PV:. ear worm, line worm, playing in my head worm, feeling building inside me, usually a few come at the same time, over a few days, l ike a meteor shower for hours and hours

AV: Who are your favourite living poets?

PV:Jackie Kay. Ama Ata Aidoo. Makhosazana Xaba. Don Mattera. Diana Ferrus. Lebohang Masango. Francine Simone. Jolyn Phillips. Katleho Shoro. Billy Collins. Alice Walker.Sterling Plumpp. Tariro Ndoro. All the women in Daughters of Africa. All the women in Our words, our worlds (ed Khosi Xaba)

AV: Who are your favourite dead poets?

PV:Pablo Neruda. Kabir. Keorapetse Kgositsile (it feels wrong – he still feels alive to me because I’ve been working on a Collected Works for University of Nebraska that’s going to come out early next year but. Also he’s a major part of my PhD so he won’t be dead to me for at least 3 more years, and hopefully more). Maya Angelou. June Jordan. Sonia Sanchez.

AV: How did you first get published?

PV:I was reading poems in poetry sessions and people would ask if I could  please send the  poem to them, so they put ii in journals.

AV: Can you give any advice to someone wanting to write and publish poetry?

PV:The two things are very different.

AV: In addition to your poetry, Is there any form you enjoy writing more than others?

PV:I like music, so I’m trying my hand at lyrics. but there is no real boundary between forms, when I write I’m just writing. it’s the purpose that dictates how it ends up being consumed

AV: What sparked your initial love of poetry?

PV:Dr Seuss

AV: In what important ways does poetry differ from fiction?

PV:Because emotion, as well as all the senses are so crucial in poetry, it can really change the way you express yourself and see the world. I believe it can change the world, because it can change you at a genetic level. It is a form of healing and a source of spiritual and intellectual enjoyment

AV: What do you find most informs your current writing?

PV:My life, what I like, what I hate, what I am trying to understand.

AV: To you, what are some of the most prevalent ingredients that go into being a South African poet?

PV:A sense of history, a sense of community, a sense of humour

AV: What role should a title play for a poem?  What’s important to consider when titling a poem?
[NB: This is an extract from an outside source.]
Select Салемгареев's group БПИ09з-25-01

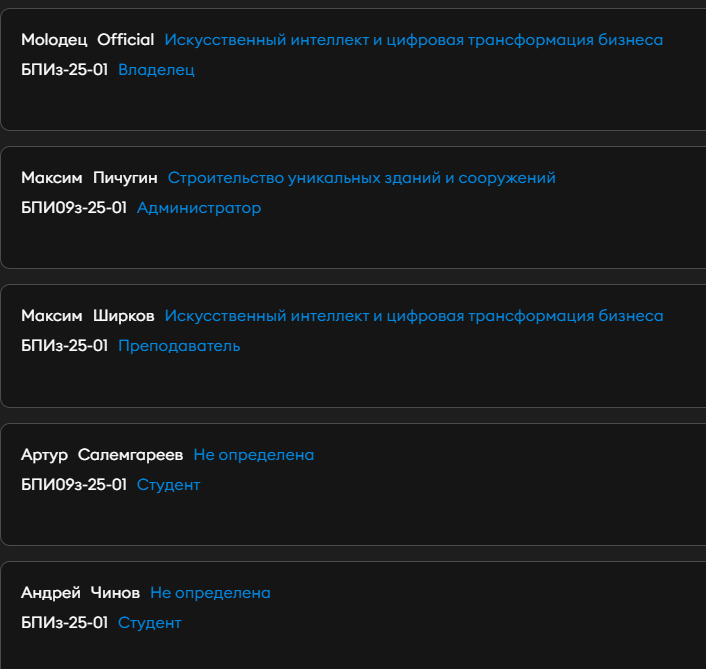(x=74, y=485)
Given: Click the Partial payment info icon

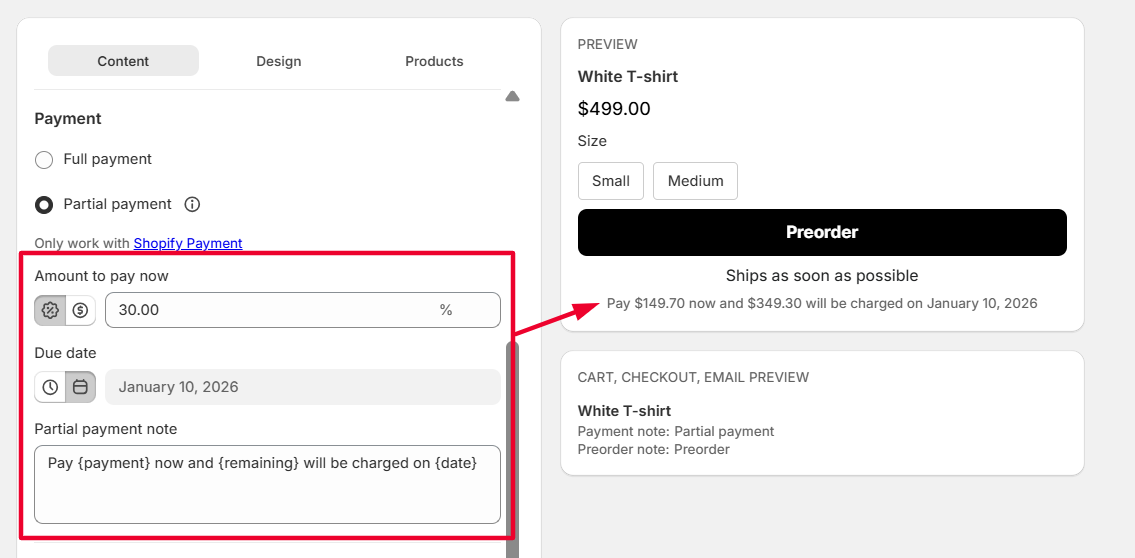Looking at the screenshot, I should [x=193, y=204].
Every single choice you make must have a purpose

AV: In 2019, why is it important that we celebrate Poetry more?

PV:because reading, our own private studio for strengthening the mind and enlivening the soul, is under threat. We don’t want to read things that are too difficult, which means that we have a bit of a bubblehead level of concentration, and quite a superficial understanding of events, which makes us vulnerable. All we want  is money and sweets,  and not each other’s happiness.

AV: If you could tell your younger writing self anything, what would it be?

PV:Honey, listen to the people. You are GOOD.

AV: What was an early experience where you learned that language had power?

PV:At 6 I was told to get off the bus because “it was not for Coloureds”. I had no other way of getting home – my school was in Orange Grove and I lived in Halfway House, Midrand. I was on the side of the road, without a cell phone. No matter how well I spoke, how polite I was, the label was bigger than anything I could say. On the other hand, after my parents had told me that I was adopted (at 20) I realized that the made up story about who I was, that  was white, had no more power over me and I was free to create my own vocabulary of my experience.